Rarely, a cardiac catheterization is required for complete evaluation prior to corrective surgery, especially in patients where elevated pressures in the lungs are a concern.

Children with Down syndrome and symptoms of congestive heart failure can be initially managed medically with the use of diuretics, blood pressure medications to allow the heart to eject more blood out to the body rather than out to the lungs, and/or digoxin, a medication used to improve the pumping ability of the heart. If the baby is having difficulty with feeding and weight gain, nasogastric tube feedings with high calorie formula or fortified breast milk can be used to help with growth.

These are all temporary solutions to allow the baby to grow while deciding if and when surgery is indicated. In general, atrial septal defects, ventricular septal defects, and AV canal defects are closed surgically if the child is demonstrating congestive heart failure that cannot be controlled with medication.
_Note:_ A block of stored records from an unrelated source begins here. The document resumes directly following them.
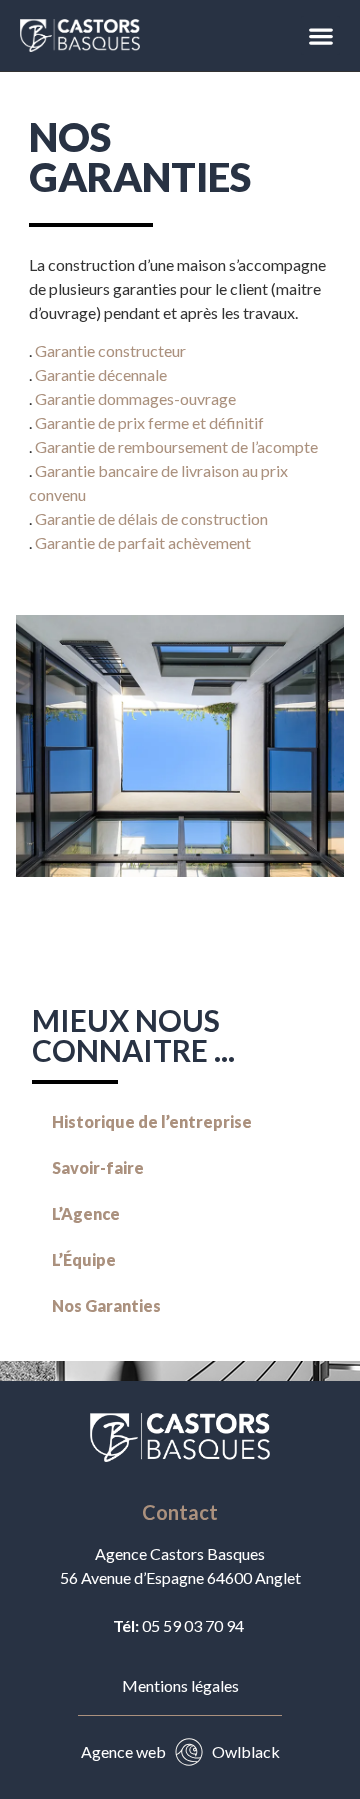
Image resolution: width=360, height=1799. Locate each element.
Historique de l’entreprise (152, 1121)
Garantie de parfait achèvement (143, 542)
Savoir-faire (98, 1167)
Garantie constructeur (110, 350)
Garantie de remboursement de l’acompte (176, 446)
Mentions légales (180, 1685)
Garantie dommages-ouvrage (135, 398)
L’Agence (86, 1213)
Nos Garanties (106, 1305)
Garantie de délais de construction (151, 518)
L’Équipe (84, 1259)
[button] (320, 35)
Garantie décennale (101, 374)
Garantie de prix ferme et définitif (149, 422)
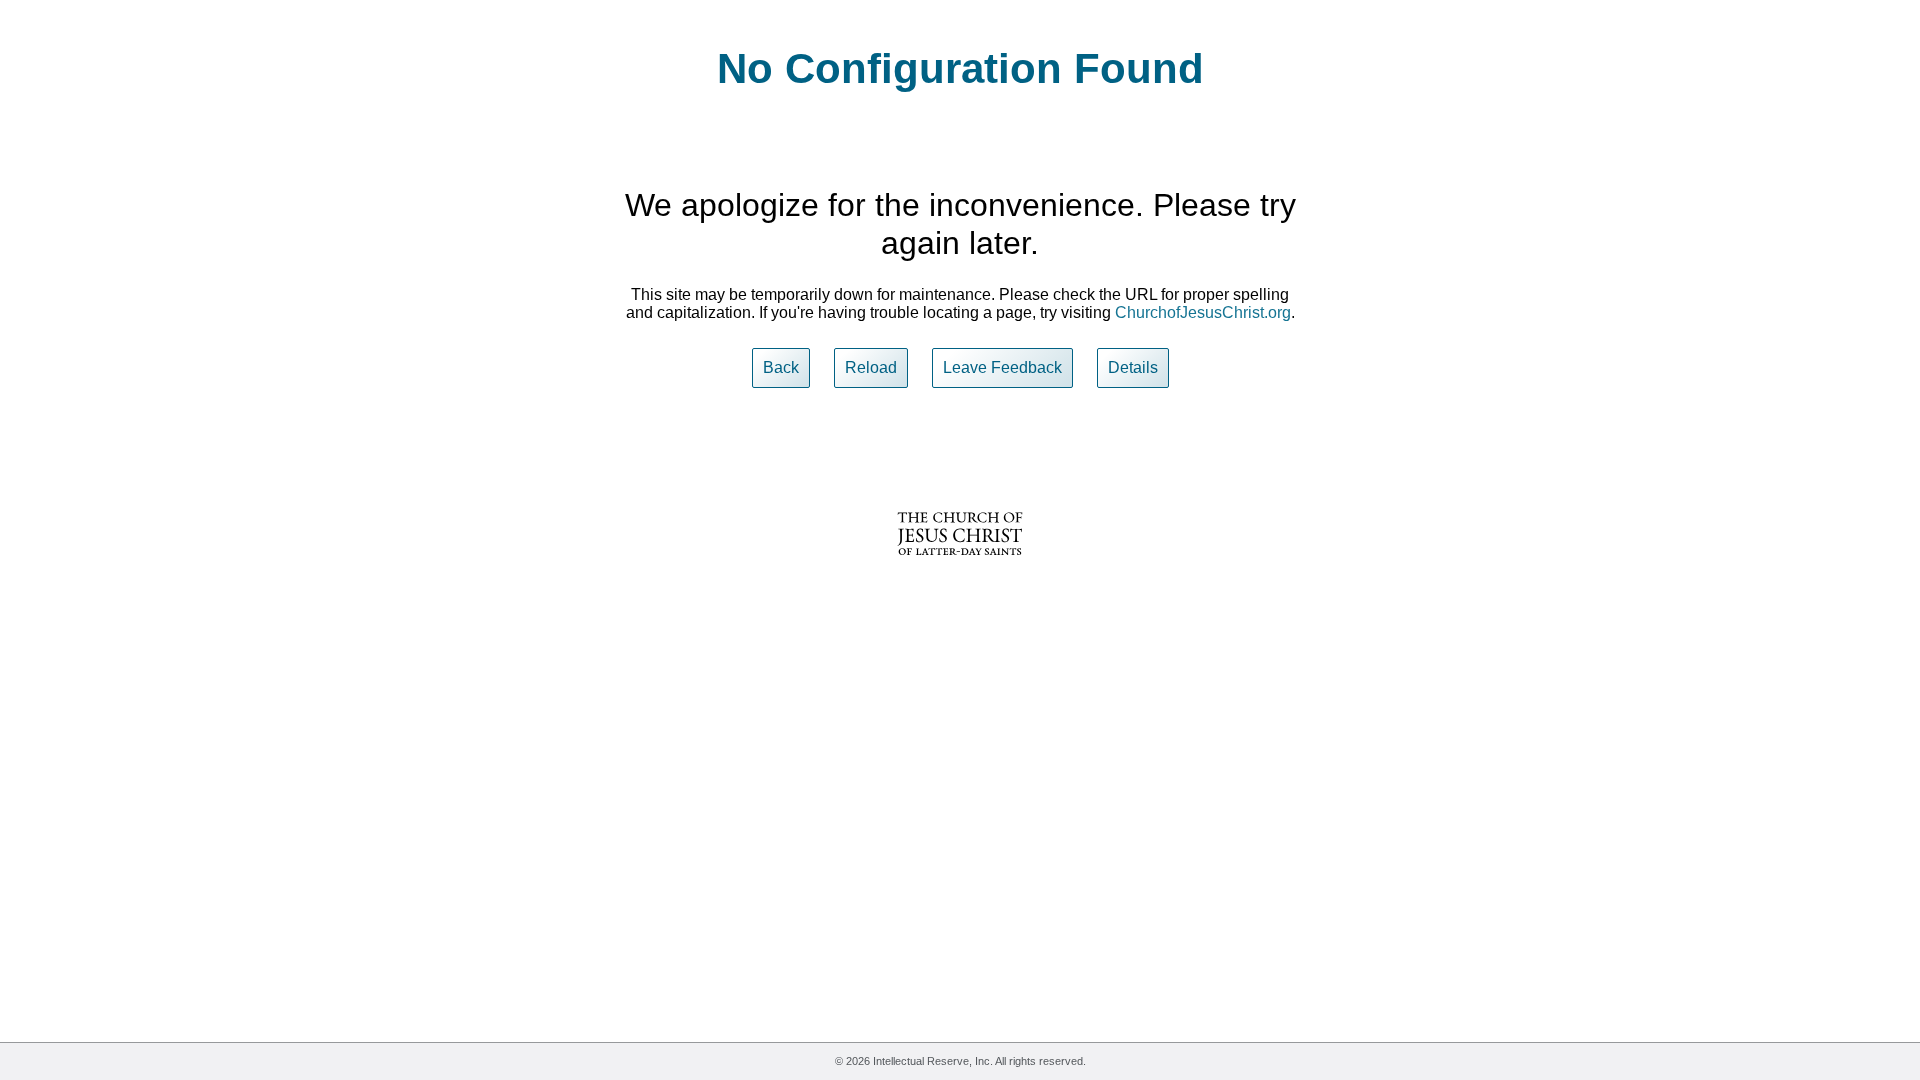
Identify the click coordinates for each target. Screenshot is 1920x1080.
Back (781, 367)
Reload (871, 367)
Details (1133, 367)
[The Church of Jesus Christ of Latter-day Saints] (960, 568)
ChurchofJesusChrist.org (1203, 312)
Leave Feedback (1002, 367)
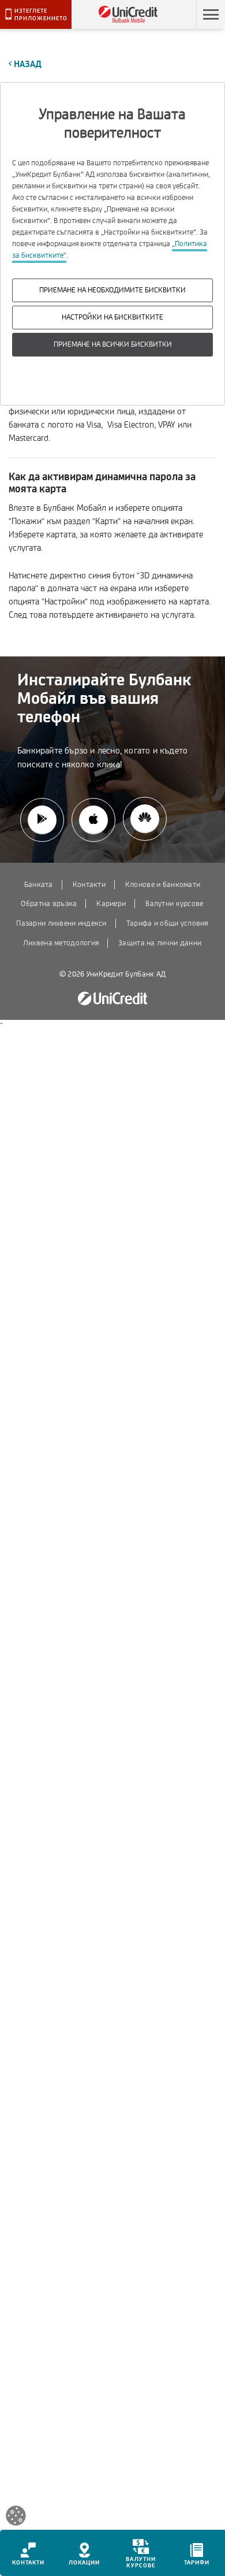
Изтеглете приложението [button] (41, 14)
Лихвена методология (61, 943)
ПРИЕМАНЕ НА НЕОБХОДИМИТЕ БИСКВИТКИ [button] (112, 290)
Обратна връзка (49, 903)
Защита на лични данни (159, 943)
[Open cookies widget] (16, 2518)
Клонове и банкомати (162, 884)
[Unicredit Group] (112, 999)
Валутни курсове (174, 903)
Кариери (111, 903)
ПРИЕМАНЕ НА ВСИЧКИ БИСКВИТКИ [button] (113, 344)
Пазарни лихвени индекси (61, 923)
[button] (210, 14)
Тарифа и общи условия (167, 923)
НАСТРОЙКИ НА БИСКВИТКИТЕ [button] (112, 317)
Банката (38, 884)
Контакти (89, 884)
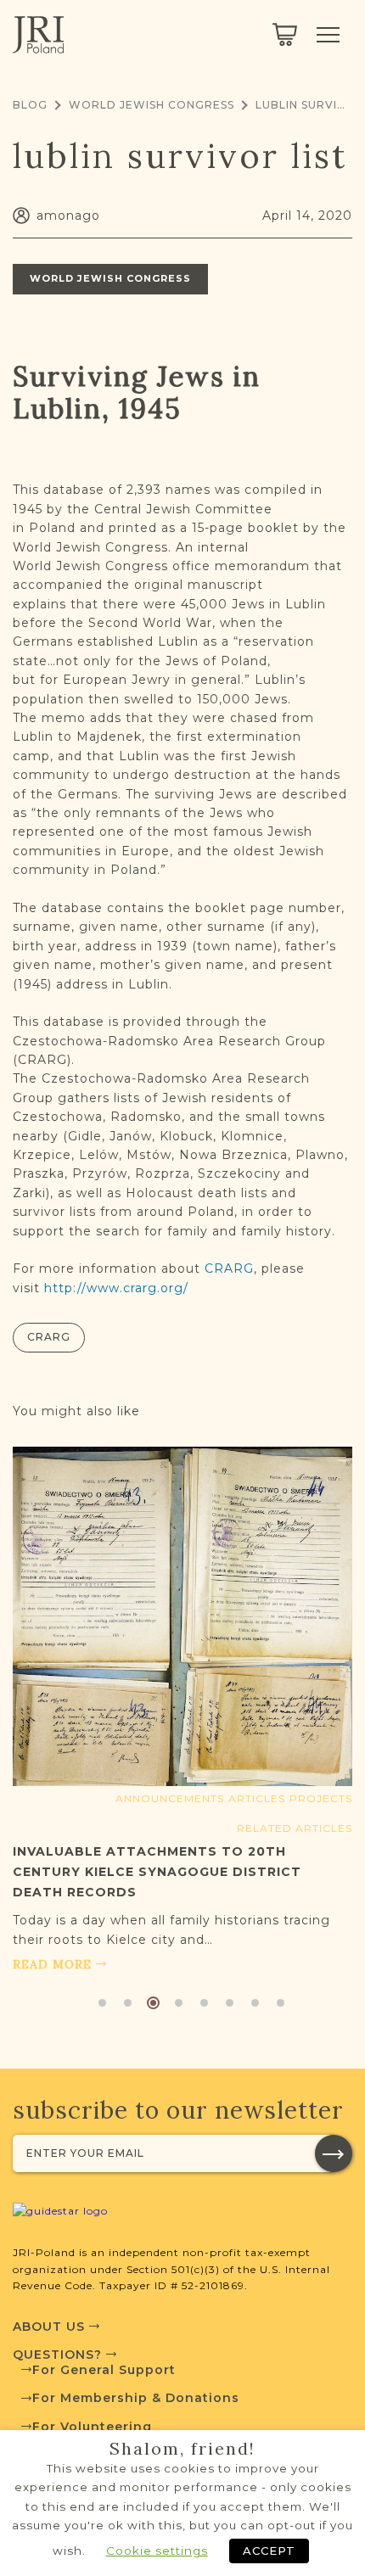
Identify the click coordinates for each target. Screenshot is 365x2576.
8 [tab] (280, 2002)
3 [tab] (153, 2002)
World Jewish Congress (151, 104)
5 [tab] (204, 2002)
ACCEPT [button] (269, 2550)
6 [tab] (229, 2002)
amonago (68, 215)
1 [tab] (102, 2002)
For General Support (104, 2369)
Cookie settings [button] (157, 2550)
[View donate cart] (284, 35)
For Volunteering (92, 2426)
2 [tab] (127, 2002)
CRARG (229, 1268)
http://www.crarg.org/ (116, 1288)
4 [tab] (178, 2002)
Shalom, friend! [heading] (183, 2449)
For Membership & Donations (135, 2397)
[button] (333, 2153)
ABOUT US (51, 2326)
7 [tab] (255, 2002)
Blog (30, 104)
If the baby has no signs of heart failure or is controlled well with medications, the decision for surgical closure can be delayed. AV canals are usually repaired electively between 3 and 6 months of age. Depending on the size of an atrial septal defect or a ventricular septal defect, surgery can be postponed even longer, keeping in mind the risk of developing irreversible high pressures in the lungs. The decision must be individualized to each child's physical state as well as the family's concerns.

Congenital heart disease is the most common cause of death in early childhood. Survival beyond one year of age is 85 percent in all children with Down syndrome. Over 50 percent of individuals with Down syndrome live to be greater than 50 years old. With improved medical and surgical care, these numbers continue to improve.